Mu Cephei is a red supergiant of the spectral type M2e Ia. It is often described as a hypergiant, a highly luminous star (luminosity class 0 or Ia+) that is rapidly losing mass due to strong stellar winds. Other red hypergiants include NML Cygni, VX Sagittarii, VY Canis Majoris, S Persei, and currently the two largest stars known: WOH G64 and Westerlund 1-26.

Mu Cephei has a mass loss rate of a few times 10-7 solar masses per year. The mass loss has left it enshrouded in an envelope of dust that stretches up to 15,000 astronomical units from the star. The dust shell has an expansion velocity of 10 km/s-1, indicating that it formed about 2,000 to 3,000 years ago. Mu Cephei is also surrounded by a large sphere of water vapor, also known as the MOLsphere.

In visual wavelengths, Mu Cephei is about 100,000 times brighter than the Sun. It has an absolute magnitude of -7.6. With an effective temperature of 3,540 K, the star shines with a luminosity between 283,000 and 340,000 times that of the Sun.

mu cephei star,garnet star

Garnet Star (Mu Cephei), image: Wikisky

Mu Cephei has 19.2 solar masses, which puts it well above the limit for a supernova candidate. It is believed to have started its life with around 25 solar masses. In spite of being only about 10 million years old, it has begun to fuse helium into carbon and is approaching the end of its life. It will eventually go out as a supernova, leaving behind a neutron star or a black hole, in the not-so-distant future.

Mu Cephei is classified as a semiregular variable star of type SRc (supergiant star of a late spectral class exhibiting semiregular variations in brightness due to pulsations). It once served as the prototype for a class of stars known as the Mu Cephei variables. The class is now obsolete. Other stars of this type (SRc) include Betelgeuse (Alpha Orionis), Rasalgethi (Alpha Herculis), VX Sagittarii, S Persei, CE Tauri, and T Ceti.

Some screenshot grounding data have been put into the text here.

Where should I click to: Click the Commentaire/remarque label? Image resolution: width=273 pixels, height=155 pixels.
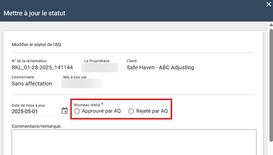(37, 126)
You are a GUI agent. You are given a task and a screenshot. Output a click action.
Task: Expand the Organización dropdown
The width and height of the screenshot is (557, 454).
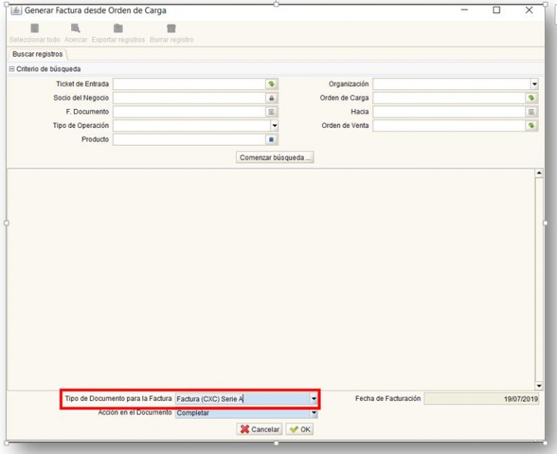click(534, 85)
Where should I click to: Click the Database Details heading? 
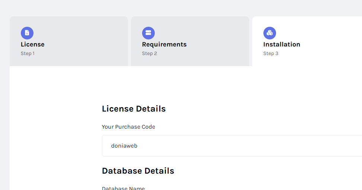coord(138,171)
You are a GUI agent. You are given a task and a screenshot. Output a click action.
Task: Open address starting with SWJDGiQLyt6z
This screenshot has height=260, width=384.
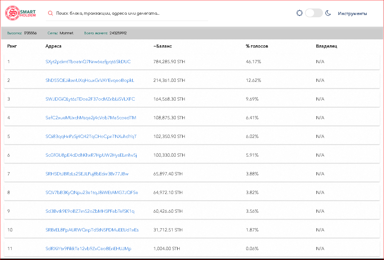[90, 99]
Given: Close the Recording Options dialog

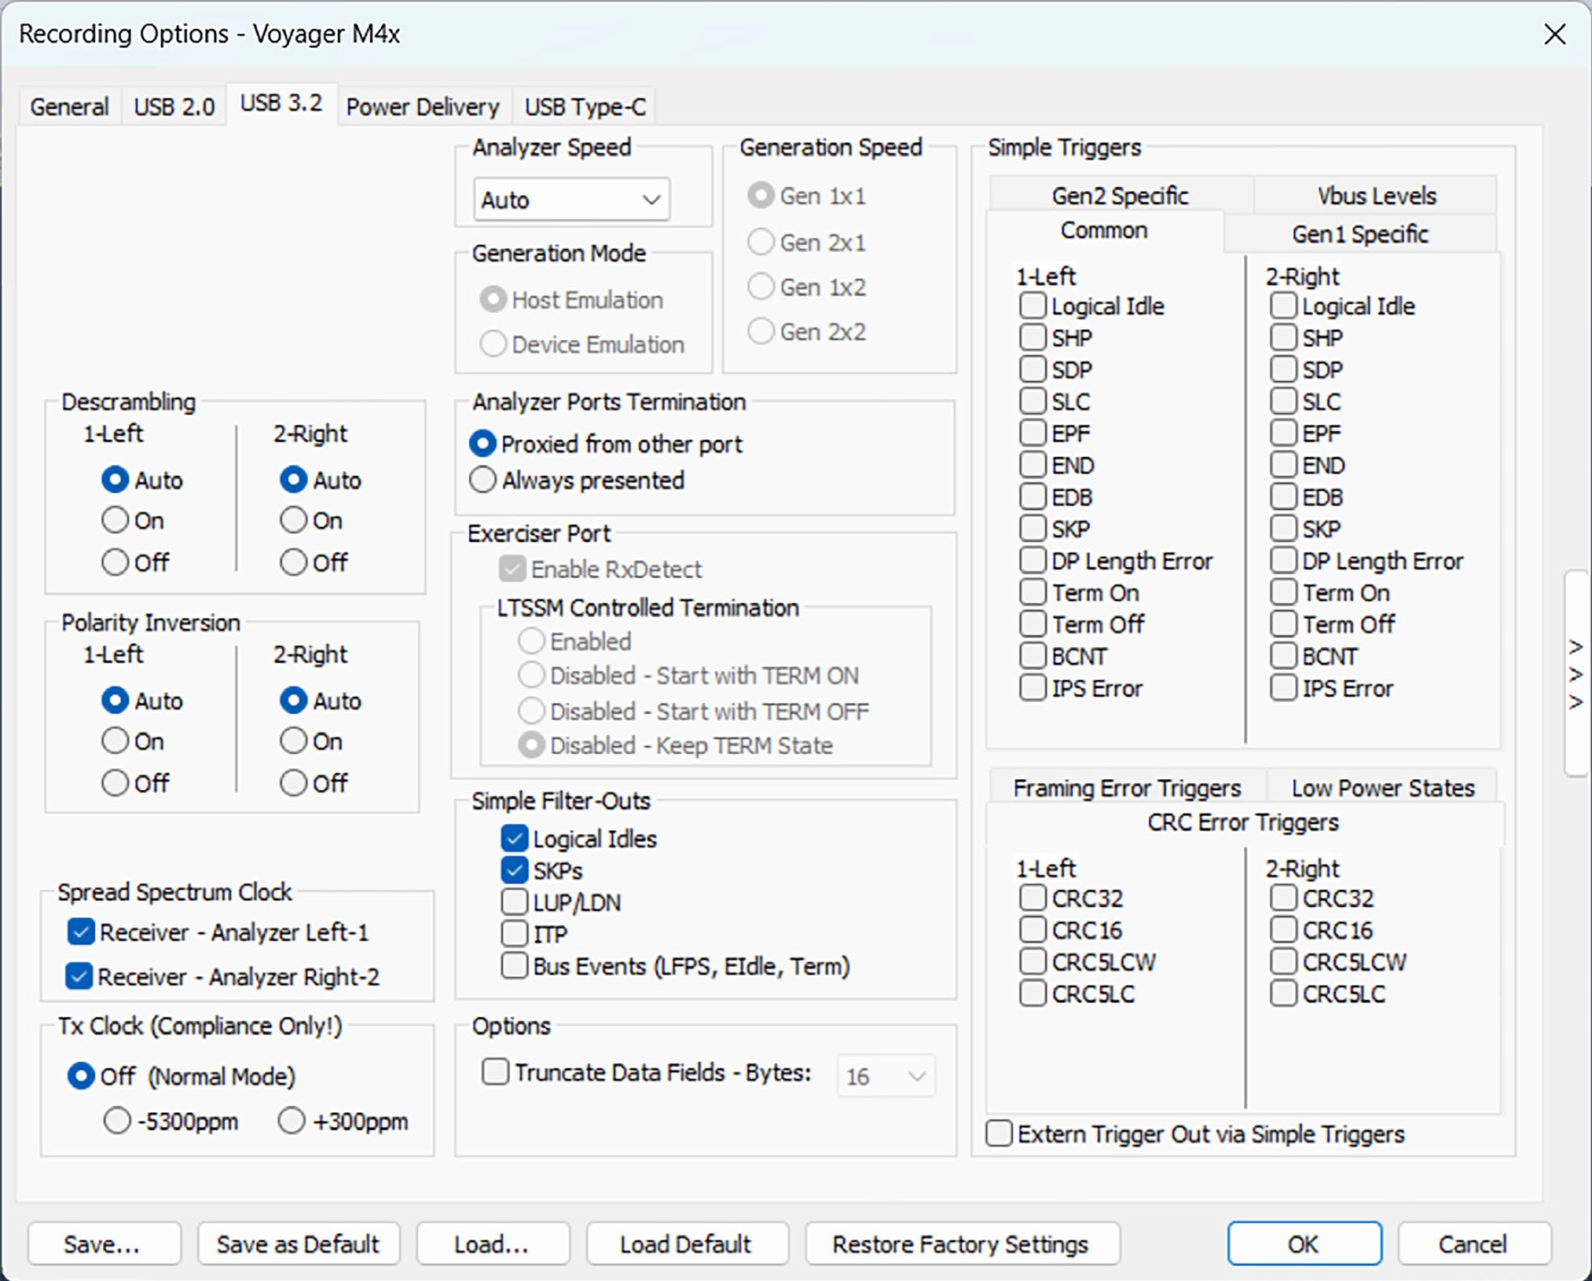Looking at the screenshot, I should [1555, 34].
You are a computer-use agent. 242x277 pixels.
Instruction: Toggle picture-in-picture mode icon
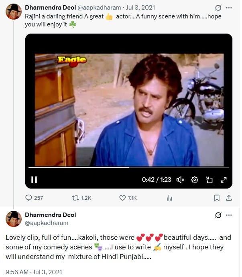(209, 180)
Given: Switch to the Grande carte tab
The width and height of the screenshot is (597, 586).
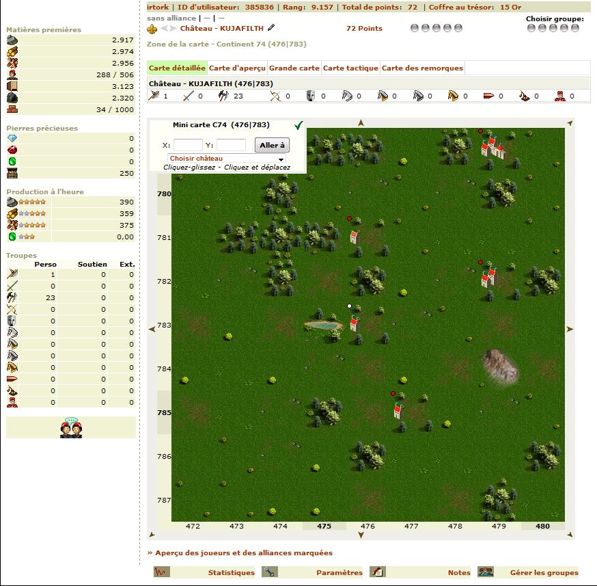Looking at the screenshot, I should point(294,68).
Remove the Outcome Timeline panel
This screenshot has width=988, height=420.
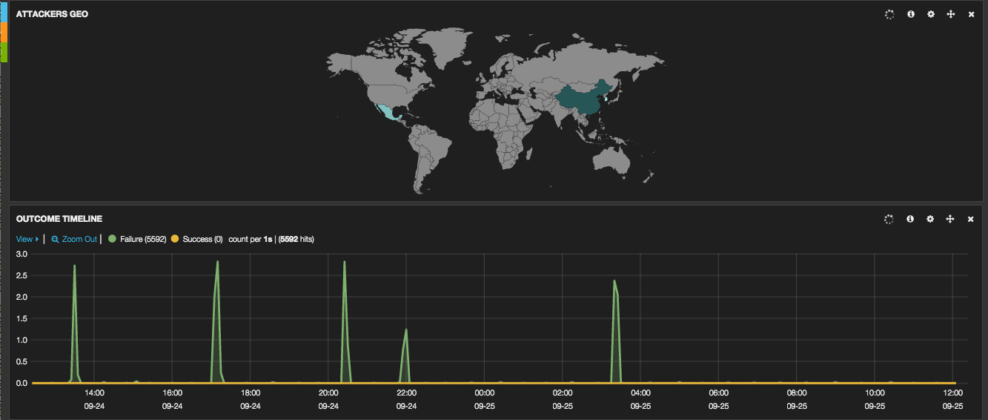click(x=971, y=219)
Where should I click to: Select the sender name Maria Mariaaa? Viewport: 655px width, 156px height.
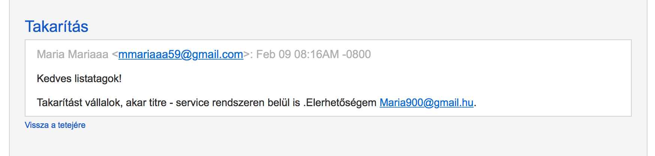(x=72, y=54)
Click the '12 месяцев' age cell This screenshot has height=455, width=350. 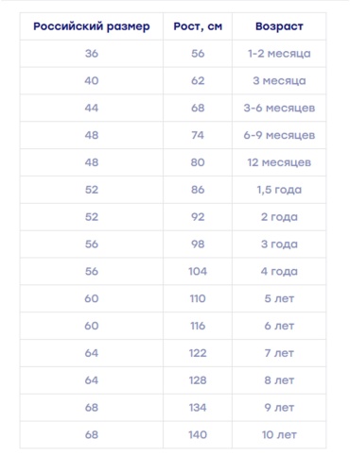point(279,162)
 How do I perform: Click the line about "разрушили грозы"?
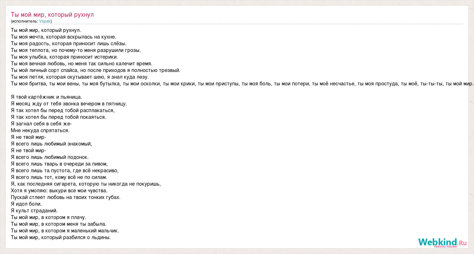pyautogui.click(x=76, y=50)
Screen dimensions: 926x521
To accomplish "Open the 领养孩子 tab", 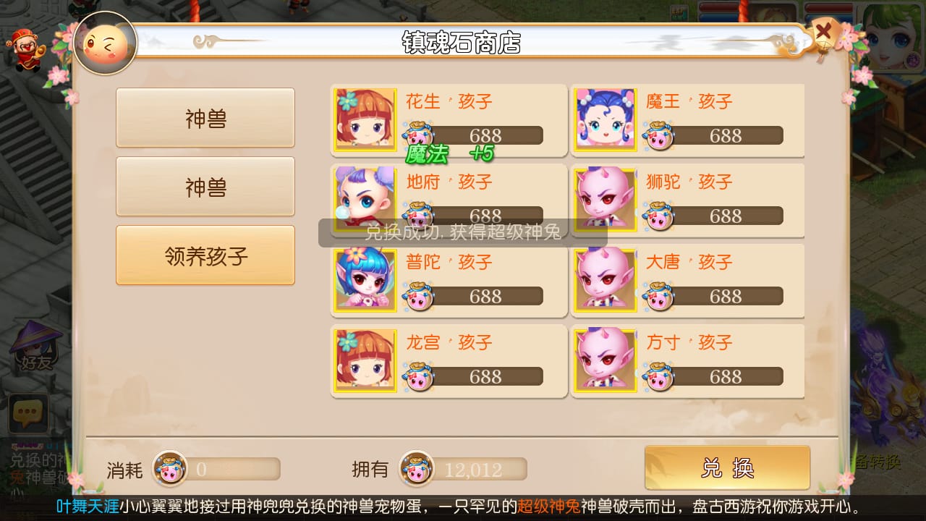I will click(205, 255).
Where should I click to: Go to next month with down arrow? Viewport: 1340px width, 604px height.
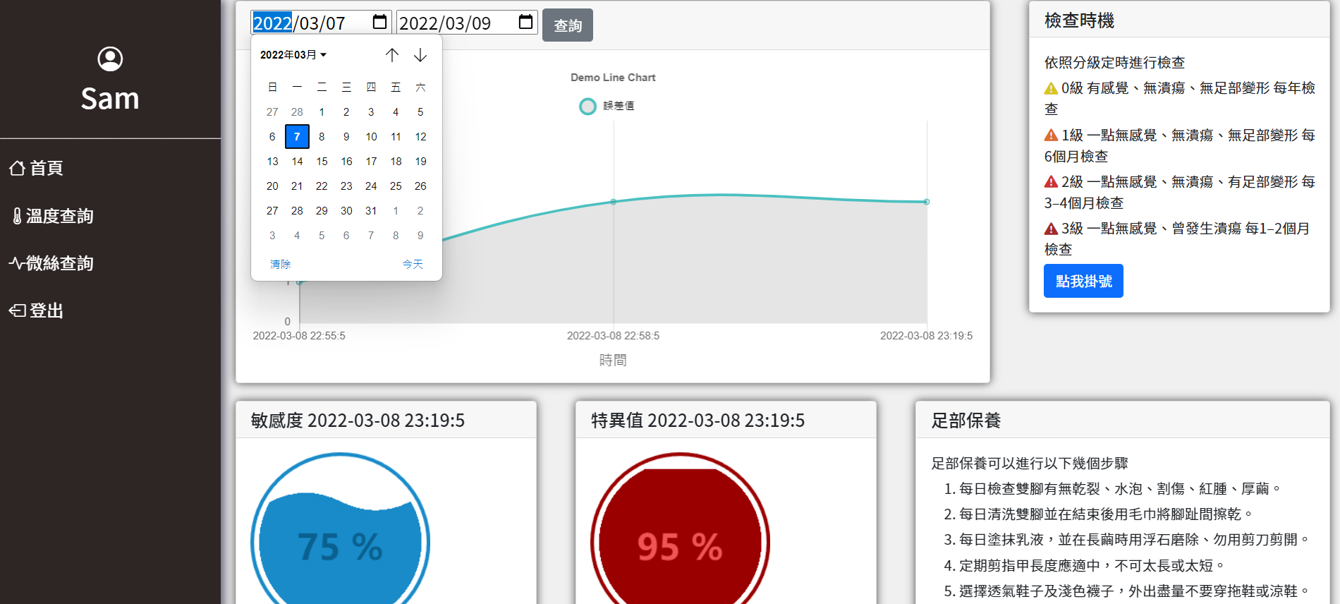[420, 55]
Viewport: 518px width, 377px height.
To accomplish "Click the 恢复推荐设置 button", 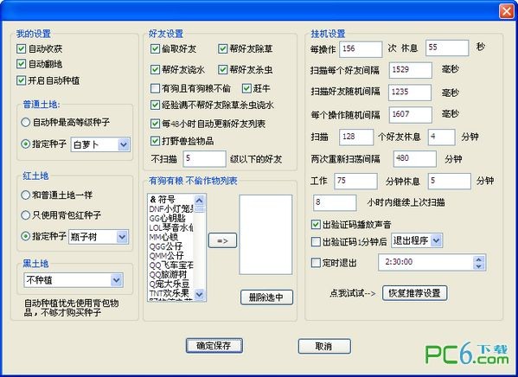I will point(414,293).
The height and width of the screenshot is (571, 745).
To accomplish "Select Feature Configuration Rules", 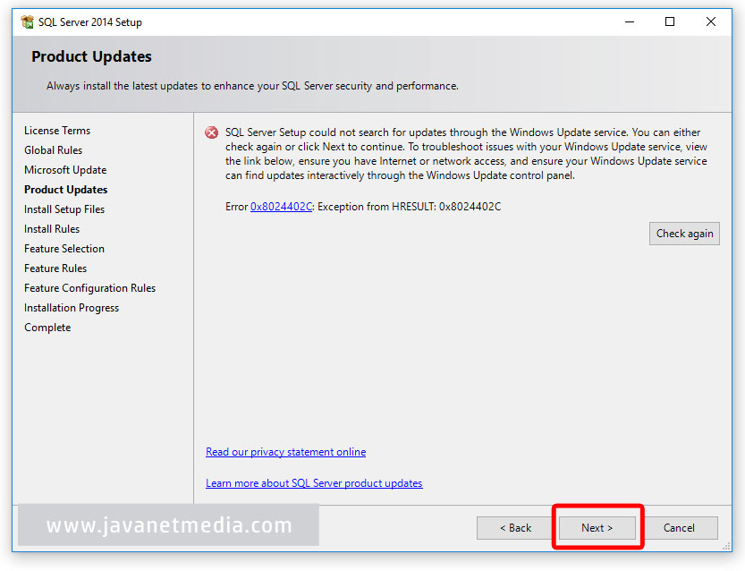I will coord(89,287).
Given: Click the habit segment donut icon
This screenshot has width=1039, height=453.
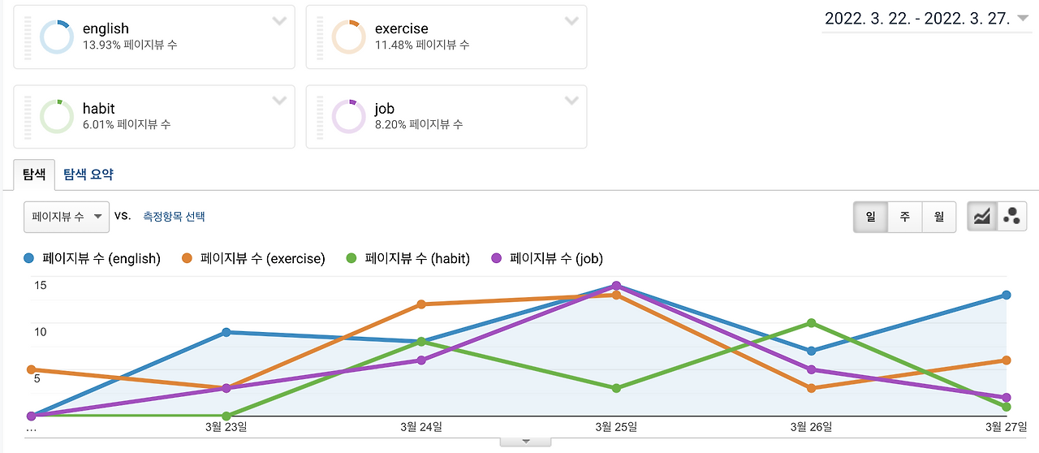Looking at the screenshot, I should tap(57, 117).
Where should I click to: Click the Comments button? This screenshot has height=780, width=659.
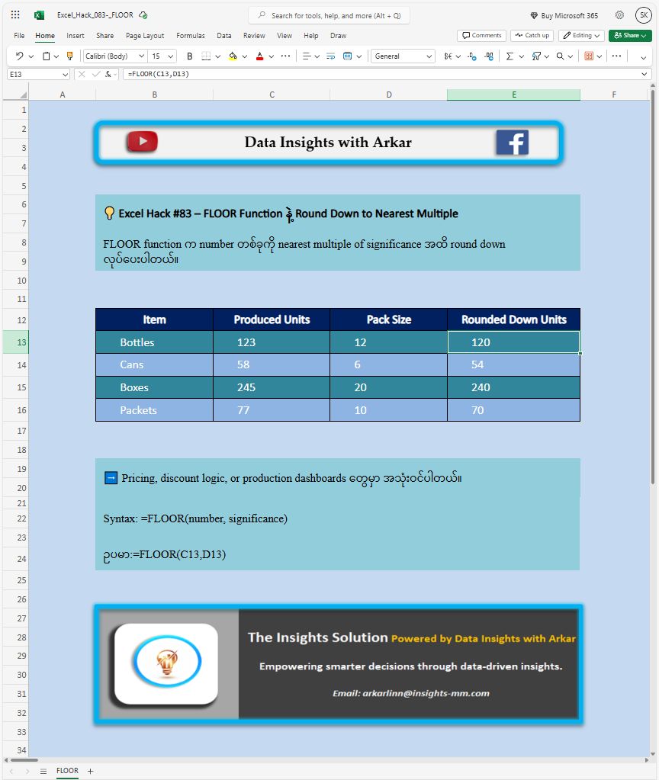481,35
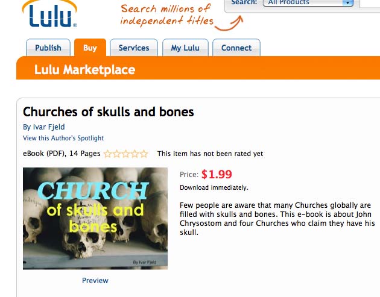Screen dimensions: 380x297
Task: Click the search text input field
Action: click(370, 3)
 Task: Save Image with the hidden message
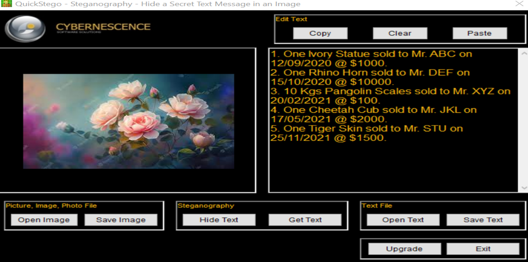click(x=121, y=220)
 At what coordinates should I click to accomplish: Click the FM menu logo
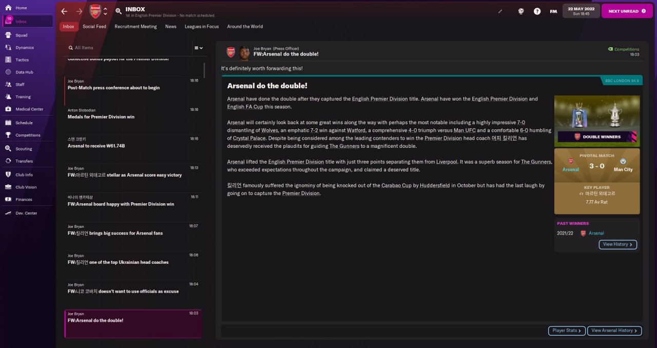[553, 11]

The radial pulsations of Mu Cephei have a small amplitude – about 1.67 magnitudes – but the amplitude will probably increase down the line. Even though the pulsations are small, they have pushed out the star’s outer layers to form a shell of dust and gas around it.

The brightness of Mu Cephei changes between magnitude 3.4 and 5.1 with periods of 860 ± 50 days or 4,400 ± 1,060 days. At its brightest, the star is relatively easy to spot, but when it dims to magnitude 5.1, it requires very good conditions, with clear, dark skies and no light pollution.

Mu Cephei is a runaway star, travelling through space at an unusually high velocity relative to the interstellar medium. It moves with a peculiar velocity of 80.7 ± 17.7 km/s.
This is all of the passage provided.